■ **WHAT TO WORK ON**: Search the entries for the word "Viewport" and copy each line that has it.

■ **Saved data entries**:
╔══

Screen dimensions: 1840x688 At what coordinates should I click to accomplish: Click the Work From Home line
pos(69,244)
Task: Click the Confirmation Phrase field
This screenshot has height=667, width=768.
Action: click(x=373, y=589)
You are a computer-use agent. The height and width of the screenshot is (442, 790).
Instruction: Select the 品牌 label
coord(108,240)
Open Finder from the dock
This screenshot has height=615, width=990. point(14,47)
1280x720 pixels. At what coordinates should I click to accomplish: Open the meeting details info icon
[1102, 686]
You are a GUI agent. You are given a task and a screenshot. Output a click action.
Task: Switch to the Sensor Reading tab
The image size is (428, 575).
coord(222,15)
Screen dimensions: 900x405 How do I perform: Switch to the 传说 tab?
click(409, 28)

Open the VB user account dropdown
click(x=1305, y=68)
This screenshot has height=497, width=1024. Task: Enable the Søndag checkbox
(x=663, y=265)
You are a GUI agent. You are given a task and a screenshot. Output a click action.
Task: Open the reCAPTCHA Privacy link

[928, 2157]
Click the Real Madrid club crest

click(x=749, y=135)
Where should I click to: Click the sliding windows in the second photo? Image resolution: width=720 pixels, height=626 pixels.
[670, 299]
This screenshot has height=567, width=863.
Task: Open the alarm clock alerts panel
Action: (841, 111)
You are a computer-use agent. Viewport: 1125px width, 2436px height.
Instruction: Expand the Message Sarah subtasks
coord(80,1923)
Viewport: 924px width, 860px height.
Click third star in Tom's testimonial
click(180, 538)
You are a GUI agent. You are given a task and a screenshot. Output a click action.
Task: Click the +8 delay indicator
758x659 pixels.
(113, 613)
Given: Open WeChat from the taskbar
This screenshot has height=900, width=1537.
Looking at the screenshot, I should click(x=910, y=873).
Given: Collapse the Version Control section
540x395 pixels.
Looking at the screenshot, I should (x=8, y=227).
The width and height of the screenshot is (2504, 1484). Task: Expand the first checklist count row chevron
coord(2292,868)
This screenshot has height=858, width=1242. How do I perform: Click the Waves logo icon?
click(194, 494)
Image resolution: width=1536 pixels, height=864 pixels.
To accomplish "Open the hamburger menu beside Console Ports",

╚══

■ **ANSWER TO THE EXERCISE**:
You are a computer-use agent. Viewport: 1125px width, 2436px height.
Viewport: 924px width, 860px height.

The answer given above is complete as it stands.